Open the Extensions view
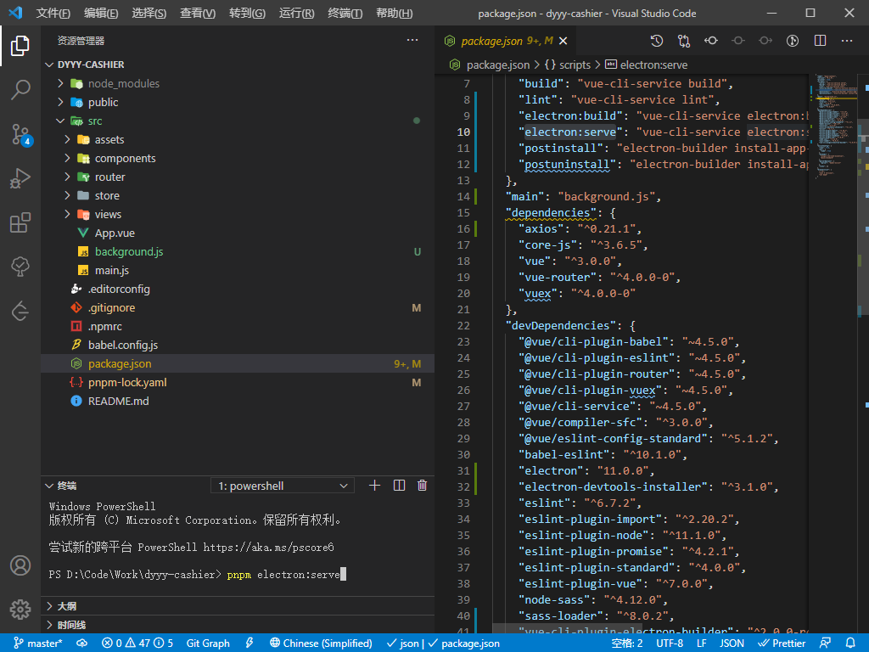Screen dimensions: 869x652 coord(20,223)
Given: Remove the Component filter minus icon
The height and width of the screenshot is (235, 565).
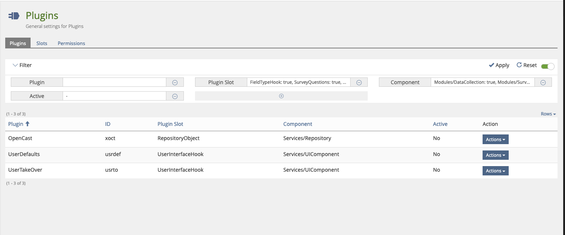Looking at the screenshot, I should pos(543,82).
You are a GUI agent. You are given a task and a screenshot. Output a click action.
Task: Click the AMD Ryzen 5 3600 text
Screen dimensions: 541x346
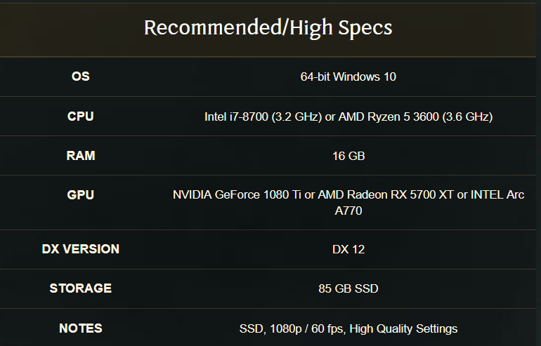tap(389, 117)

→ **DIRECTIONS**: When you come to the line containing "The height and" in the records above, repeat that line and all lines after it exactly, but not the pictures.

→ **OUTPUT OF THE TASK**:
The height and width of the screenshot is (235, 565).
Looking at the screenshot, I should pos(543,82).
You are a GUI agent. You are given a task and a screenshot. Output a click action.
Task: Click the AMD Ryzen 5 3600 text
Screen dimensions: 541x346
tap(389, 117)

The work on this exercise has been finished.